Identifying demand to create the most suitable smart cities
Citing data from the United Nations that there are likely to be a total of 18 mega cities in Asia by 2020 with a population each exceeding 10 million, Mei-chen Lin, VP of Schneider Electric Taiwan, recommended they start by tackling minor issues they currently face and then go on to identify appropriate long term smart city solutions that may effectively prevent and solve problems arising from energy shortages, insufficient public facilities, worsening pollution and park space. Schneider Electric, she pointed out, has already assisted creating more than 230 smart city areas in the US, Europe, Japan and India.
Kok Fei Damian Tang, president of Singapore Institute of Landscape Architects, suggested that through dialogues between experts, scholars, the public sector, community groups and local residents, each city can find the most appropriate business model of its own. They should then encourage citizens to embrace that business model, and motivate them in daily life to comply with programs to save energy and reduce carbon emissions and to contribute to building sustainable smart green cities.

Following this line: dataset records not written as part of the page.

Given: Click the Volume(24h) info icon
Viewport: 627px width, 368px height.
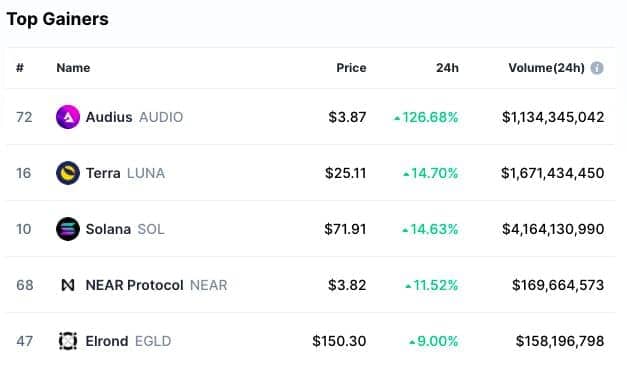Looking at the screenshot, I should tap(597, 68).
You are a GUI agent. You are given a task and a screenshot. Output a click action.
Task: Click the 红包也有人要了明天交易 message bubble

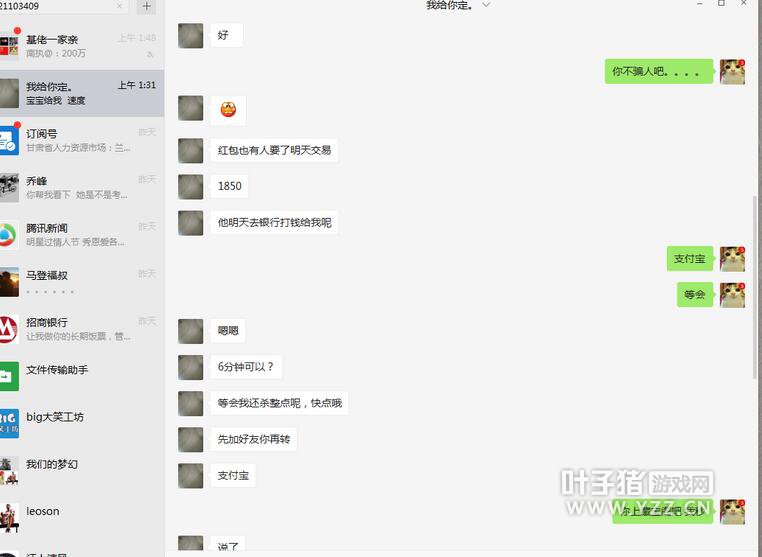pos(274,150)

Arding Hsu, senior VP of Siemens Limited China and head of Siemens Corporate Technology in China, emphasized the importance of providing the public with necessary smart solutions and diverse ways to launch smart green cities. Acknowledging that smart green cities can only be realized with the support of the public and through a balance of technologies and service price, Siemens has dedicated itself to the development of such cost-effective smart green city solutions as microgrid technology that shortens the return on investment period from 15 to nine years.
In addition to developing cost-effective intelligent solutions, Advantech also believes that it is essential for related partners to work out smart city solutions that meet demand of individual markets. For example, Advantech is cooperating with Chunghwa Telecom to launch USM services by the end of the year. Retail service providers will be able to remotely control their inventories, carry out security surveillance, reduce carbon emissions and control playbacks of digital signage content, according to Ken Yu, VP of Intelligent Services at Advantech. Advantech has also been actively cooperating with system integrators in the US and Europe, Yu concluded, by offering services in such areas as intelligent retail, intelligent medicare, intelligent buildings and intelligent robots.

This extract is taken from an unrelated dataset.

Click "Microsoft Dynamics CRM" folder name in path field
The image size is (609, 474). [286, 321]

In conclusion, rapid urbanization has made it increasingly vital for cities to apply and address such areas as smart green cities, the integration of hardware and software industries and cross-industry alliances to allow cities in Taiwan to apply the most appropriate business model for sustainable development. The good news is that such business models can then be duplicated in other parts of Asia, as they too seek to tap into the growing smart green city market.
At the opening ceremony of the 2013 Taiwan International Smart Green City Summit are (left to right): Mori Building Executive Manager and Director Koichi Moto; Yu Chi-Chung Culture and Education Foundation President Alice Yu; Choose New Jersey CEO Tracye McDaniel; BOFT Trade Development Director Hui-fang Chiang; TAITRA CEO Peter Huang; Singapore Institute of Landscape Architects President Kok Fei Damian Tang; Arup China Planning and Development Director Stanley Yip and Asia Institute of Intelligent Buildings President Andrew Leung.